Performance Benefits

  • Zero allocation for primitives: Numbers, bools, nil don't require heap memory
  • Fast type checking: Type can be determined with a few bit operations
  • Compact representation: All values fit in 64 bits (8 bytes)
  • Cache friendly: Values fit in CPU registers and cache lines

Real-world impact: NaN tagging eliminates millions of allocations in typical programs, reducing garbage collection pressure and improving cache locality.

String Optimization

Pebble employs several techniques to make string operations exceptionally fast:

1. Lazy Hash Computation

String hashes are only computed when a string is used as a map key, not on creation:

  • String concatenation and creation: No hashing overhead
  • Map insertion/lookup: Hash computed once and cached
  • Result: 938x faster string concatenation vs. eager hashing

2. Reusable String Builder

String concatenation uses a reusable buffer to avoid repeated allocations:

  • Single builder allocated per VM instance
  • Buffer grows as needed and maintains capacity
  • Reset between operations (no reallocation)

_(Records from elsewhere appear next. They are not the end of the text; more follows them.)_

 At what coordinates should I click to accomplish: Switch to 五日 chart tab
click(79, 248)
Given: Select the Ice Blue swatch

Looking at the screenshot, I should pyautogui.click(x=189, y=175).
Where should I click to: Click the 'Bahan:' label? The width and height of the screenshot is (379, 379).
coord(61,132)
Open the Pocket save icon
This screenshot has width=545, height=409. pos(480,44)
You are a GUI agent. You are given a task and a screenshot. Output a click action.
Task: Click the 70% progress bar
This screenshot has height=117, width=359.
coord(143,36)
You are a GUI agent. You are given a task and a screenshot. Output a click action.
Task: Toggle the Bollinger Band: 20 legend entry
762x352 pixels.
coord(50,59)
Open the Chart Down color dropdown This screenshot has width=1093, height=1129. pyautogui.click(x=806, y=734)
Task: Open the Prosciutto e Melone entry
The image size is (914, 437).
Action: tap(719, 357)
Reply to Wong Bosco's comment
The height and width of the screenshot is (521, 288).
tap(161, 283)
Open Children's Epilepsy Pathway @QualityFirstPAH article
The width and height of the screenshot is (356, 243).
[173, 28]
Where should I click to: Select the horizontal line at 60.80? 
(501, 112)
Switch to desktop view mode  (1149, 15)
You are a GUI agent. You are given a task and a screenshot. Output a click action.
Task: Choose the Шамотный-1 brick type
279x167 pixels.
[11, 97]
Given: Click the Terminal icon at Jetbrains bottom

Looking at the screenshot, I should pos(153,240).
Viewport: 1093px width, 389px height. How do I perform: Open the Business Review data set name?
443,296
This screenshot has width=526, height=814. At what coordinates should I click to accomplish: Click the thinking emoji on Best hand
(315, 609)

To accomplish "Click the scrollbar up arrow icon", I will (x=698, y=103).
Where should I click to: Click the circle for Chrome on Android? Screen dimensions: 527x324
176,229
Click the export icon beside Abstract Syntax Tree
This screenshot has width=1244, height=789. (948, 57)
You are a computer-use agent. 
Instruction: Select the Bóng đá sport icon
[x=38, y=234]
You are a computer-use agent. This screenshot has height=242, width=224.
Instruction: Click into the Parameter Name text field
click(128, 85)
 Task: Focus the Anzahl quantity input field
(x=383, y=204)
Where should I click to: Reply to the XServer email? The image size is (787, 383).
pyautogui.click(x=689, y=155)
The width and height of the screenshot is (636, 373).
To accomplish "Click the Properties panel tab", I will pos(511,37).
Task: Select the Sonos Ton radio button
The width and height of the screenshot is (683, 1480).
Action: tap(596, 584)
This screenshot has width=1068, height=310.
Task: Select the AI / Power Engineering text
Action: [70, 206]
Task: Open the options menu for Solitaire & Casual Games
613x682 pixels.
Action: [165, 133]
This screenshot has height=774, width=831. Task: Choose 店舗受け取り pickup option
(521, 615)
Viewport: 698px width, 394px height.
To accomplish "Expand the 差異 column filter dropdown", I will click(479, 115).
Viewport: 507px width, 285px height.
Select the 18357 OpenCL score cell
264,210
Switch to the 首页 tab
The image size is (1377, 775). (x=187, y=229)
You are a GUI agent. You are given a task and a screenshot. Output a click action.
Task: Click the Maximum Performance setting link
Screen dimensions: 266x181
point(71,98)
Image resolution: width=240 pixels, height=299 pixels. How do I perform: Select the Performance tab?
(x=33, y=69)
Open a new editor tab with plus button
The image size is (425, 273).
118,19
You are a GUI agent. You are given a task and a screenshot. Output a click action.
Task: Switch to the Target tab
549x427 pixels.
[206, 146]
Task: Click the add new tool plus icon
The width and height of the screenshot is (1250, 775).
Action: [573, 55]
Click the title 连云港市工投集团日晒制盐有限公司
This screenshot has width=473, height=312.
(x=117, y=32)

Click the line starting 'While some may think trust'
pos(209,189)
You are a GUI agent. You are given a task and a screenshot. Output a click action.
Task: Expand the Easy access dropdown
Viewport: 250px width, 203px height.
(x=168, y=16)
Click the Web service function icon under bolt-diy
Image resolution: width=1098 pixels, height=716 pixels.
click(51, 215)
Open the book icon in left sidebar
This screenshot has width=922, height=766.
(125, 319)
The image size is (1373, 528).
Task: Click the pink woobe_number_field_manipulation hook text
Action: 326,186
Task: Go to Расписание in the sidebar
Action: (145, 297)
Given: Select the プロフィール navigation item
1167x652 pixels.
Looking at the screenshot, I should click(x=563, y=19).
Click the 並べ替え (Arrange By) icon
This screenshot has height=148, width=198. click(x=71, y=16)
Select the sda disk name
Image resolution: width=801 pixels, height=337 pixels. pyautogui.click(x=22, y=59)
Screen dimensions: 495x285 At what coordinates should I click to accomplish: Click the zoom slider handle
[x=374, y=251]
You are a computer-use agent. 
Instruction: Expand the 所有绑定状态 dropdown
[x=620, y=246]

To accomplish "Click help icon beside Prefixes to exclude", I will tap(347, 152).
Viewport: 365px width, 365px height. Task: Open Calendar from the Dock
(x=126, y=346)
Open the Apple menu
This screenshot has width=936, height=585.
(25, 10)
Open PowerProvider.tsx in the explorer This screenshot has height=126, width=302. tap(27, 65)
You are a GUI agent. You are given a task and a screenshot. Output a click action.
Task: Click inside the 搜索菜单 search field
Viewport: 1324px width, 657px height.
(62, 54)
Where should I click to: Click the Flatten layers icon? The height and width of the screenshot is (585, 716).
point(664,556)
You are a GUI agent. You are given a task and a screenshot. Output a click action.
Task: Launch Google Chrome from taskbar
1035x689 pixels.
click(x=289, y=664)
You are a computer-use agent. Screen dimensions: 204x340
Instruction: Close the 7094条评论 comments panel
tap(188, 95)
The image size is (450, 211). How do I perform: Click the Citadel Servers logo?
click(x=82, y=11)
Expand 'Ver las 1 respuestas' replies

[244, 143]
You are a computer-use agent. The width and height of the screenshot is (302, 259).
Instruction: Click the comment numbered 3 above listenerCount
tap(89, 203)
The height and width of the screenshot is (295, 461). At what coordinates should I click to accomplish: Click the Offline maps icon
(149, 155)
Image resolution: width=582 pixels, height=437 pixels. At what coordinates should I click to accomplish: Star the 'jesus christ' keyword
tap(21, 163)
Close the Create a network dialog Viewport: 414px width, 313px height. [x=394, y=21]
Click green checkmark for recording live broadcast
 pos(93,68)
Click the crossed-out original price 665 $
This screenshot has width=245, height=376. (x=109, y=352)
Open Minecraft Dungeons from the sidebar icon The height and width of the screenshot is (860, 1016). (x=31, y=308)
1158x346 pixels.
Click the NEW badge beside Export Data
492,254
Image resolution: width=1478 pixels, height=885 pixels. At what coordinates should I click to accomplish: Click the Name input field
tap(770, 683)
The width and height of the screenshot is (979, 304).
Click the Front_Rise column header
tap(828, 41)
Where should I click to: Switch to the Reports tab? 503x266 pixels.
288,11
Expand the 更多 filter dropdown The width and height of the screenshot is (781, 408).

3. String Interning for Literals

String literals are interned at compile-time:

  • Each unique string literal stored once
  • Equality comparison: pointer comparison (O(1))
  • Reduced memory footprint
Benchmark Result: String concatenation is 114x faster than Python and 40x faster than Lua thanks to these optimizations.

O(1) Symbol Lookup

Pebble uses compile-time symbol resolution for blazing-fast variable access:

Local Variables

  • Resolved to stack indices at compile-time
  • Runtime access: single array lookup (O(1))
  • No hash table lookups or string comparisons
  • Special opcodes for accessing locals 0-7 (most common case)

Global Variables

  • Stored in a flat array with indices known at compile-time
  • Access via direct array index (O(1))
  • No runtime symbol table searches

Comparison: Many interpreted languages use hash tables for variable lookup (O(1) average, but with overhead). Pebble's compile-time resolution eliminates this overhead entirely.

Memory Management

Pebble uses a tri-color mark-and-sweep garbage collector - a simple yet effective approach:

Heap-Allocated Objects

  • Strings: Immutable, reference-counted implicitly through GC
  • Arrays: Dynamic arrays with automatic growth
  • Maps: Hash tables with linear probing
  • Records: Fixed-size structures with typed fields
  • Functions: Function objects with bytecode and metadata

Garbage Collection Strategy

  • Mark phase: Trace reachable objects from stack and globals
  • Sweep phase: Free unmarked objects
  • Triggered: When memory pressure increases
  • Conservative: Keeps objects longer to reduce GC frequency

Array Growth Strategy

Dynamic arrays double in capacity when full, minimizing reallocations:

  • Amortized O(1) append operations
  • Reduced memory allocation overhead
  • Better cache locality with contiguous storage

Performance Results

These optimizations combine to deliver exceptional real-world performance:

String Concatenation (50K × 5 strings)

  • Pebble: 25-39ms
  • Python: 2858ms (114x slower)
  • Lua: 1020ms (40x slower)

Array Operations (100K push/pop + 1K insert/remove)

  • Pebble: 38-45ms
  • Python: 39-46ms (≈ equal)
  • Lua: 874ms (22x slower)

Binary Trees (depth 20, 2M+ allocations)

  • Pebble: 583ms
  • Python: 2633ms (4.5x slower)
  • Lua: 667ms (1.1x slower)

Map Operations (100K set/get/delete)

  • Pebble: 133ms
  • Python: 137ms (≈ equal)
  • Lua: 197ms (1.5x slower)

All benchmarks run on Linux x86_64 with compiler optimizations enabled.

Summary

Pebble's performance comes from a combination of well-established techniques applied carefully:

  • ✓ NaN tagging eliminates primitive allocations
  • ✓ Lazy hash computation avoids unnecessary work
  • ✓ Compile-time symbol resolution for O(1) variable access
  • ✓ Reusable buffers minimize allocations
  • ✓ Bytecode compilation enables optimizations
  • ✓ Simple GC with low overhead

These optimizations make Pebble suitable for both educational use and real-world applications where performance matters.